How to Create and Use a robots.txt File

You can create a robots.txt file using any plain text editor. Ensure it’s encoded in UTF-8 and placed in the root of your domain—for example: https://www.yourdomain.com/robots.txt.

Inside the file, specify which bots you're targeting and which parts of your site they can access. Here's a basic example:

User-agent: *
Disallow: /admin/
Allow: /blog/
Sitemap: https://www.yourdomain.com/sitemap.xml

After creating the file, upload it to your web server. You can test and validate it using tools like Google’s Robots.txt Tester or other SEO analyzers.

Best Practices

  • Be precise with paths—use slashes correctly to distinguish between files and folders.
  • Don’t block critical assets like CSS or JavaScript files. Search engines need them to render your site correctly.
  • Review your file regularly to keep it aligned with your site structure and SEO goals.
  • Remember: robots.txt is publicly accessible. Avoid using it to hide sensitive data.

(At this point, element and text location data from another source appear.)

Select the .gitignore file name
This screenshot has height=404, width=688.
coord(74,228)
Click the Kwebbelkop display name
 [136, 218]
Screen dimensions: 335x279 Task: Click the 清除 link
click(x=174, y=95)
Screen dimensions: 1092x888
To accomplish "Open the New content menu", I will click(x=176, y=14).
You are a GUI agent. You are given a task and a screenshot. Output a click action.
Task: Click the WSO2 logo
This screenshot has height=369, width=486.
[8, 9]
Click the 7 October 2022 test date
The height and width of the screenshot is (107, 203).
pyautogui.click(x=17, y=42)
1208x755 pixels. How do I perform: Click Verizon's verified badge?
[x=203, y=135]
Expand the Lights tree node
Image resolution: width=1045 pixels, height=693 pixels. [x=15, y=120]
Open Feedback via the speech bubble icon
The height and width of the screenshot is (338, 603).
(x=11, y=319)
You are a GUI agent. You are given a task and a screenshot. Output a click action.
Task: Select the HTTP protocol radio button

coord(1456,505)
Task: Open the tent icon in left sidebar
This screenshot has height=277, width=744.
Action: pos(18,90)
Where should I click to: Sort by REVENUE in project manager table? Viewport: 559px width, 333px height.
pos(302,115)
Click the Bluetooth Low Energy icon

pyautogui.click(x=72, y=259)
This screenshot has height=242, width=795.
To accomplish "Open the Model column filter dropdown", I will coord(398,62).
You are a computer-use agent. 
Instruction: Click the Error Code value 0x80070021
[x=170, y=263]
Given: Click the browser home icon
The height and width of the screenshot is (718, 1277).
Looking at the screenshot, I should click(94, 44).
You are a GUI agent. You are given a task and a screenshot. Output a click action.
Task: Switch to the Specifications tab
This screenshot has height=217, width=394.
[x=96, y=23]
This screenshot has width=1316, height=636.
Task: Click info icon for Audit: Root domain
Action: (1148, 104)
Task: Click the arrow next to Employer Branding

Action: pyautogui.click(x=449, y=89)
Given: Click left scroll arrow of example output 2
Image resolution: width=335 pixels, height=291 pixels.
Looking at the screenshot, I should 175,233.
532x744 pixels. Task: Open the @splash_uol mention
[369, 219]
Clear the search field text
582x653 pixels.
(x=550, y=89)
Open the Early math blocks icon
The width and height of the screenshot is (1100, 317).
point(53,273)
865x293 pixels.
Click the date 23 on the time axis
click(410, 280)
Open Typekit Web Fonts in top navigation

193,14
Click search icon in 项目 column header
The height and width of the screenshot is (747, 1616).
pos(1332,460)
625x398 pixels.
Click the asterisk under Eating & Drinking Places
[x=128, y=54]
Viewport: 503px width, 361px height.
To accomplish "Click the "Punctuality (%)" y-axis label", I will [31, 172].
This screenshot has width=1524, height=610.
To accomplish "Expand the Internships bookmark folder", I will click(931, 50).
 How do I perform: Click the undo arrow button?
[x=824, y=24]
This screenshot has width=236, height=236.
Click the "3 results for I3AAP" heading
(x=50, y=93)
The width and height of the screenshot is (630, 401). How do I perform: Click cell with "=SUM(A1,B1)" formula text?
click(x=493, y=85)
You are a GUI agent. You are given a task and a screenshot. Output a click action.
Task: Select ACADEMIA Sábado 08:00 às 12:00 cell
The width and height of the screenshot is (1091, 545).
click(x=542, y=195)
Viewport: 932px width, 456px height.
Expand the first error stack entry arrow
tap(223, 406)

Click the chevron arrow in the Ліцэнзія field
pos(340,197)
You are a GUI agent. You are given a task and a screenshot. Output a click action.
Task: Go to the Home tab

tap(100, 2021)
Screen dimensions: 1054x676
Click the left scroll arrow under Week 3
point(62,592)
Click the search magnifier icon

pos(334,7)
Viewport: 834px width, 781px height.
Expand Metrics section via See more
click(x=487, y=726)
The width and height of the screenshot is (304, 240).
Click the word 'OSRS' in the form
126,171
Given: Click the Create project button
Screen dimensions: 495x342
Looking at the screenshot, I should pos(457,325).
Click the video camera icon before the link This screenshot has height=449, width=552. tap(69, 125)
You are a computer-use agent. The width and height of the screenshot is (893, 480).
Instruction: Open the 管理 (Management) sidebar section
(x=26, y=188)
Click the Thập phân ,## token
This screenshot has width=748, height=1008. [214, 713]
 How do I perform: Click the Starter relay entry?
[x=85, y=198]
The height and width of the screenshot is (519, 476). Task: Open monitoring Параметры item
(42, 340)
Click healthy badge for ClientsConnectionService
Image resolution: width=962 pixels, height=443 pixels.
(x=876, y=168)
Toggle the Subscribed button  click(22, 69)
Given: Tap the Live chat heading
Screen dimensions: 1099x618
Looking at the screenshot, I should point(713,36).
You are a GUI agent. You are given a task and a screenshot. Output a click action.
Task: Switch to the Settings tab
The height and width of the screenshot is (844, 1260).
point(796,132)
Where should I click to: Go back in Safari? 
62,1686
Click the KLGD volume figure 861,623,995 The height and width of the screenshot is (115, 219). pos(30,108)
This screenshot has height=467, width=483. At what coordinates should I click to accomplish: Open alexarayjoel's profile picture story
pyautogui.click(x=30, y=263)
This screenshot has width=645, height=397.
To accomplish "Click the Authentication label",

Using robots.txt with WordPress

For WordPress sites, robots.txt can be especially useful to manage crawler behavior and performance. A common setup is to block the /wp-admin/ area while still allowing AJAX requests for functionality.

User-agent: *
Disallow: /wp-admin/
Allow: /wp-admin/admin-ajax.php

Upload this file to your root directory and verify its behavior using a robots.txt testing tool. Keep in mind that any major theme, plugin, or content change might require updates to this file.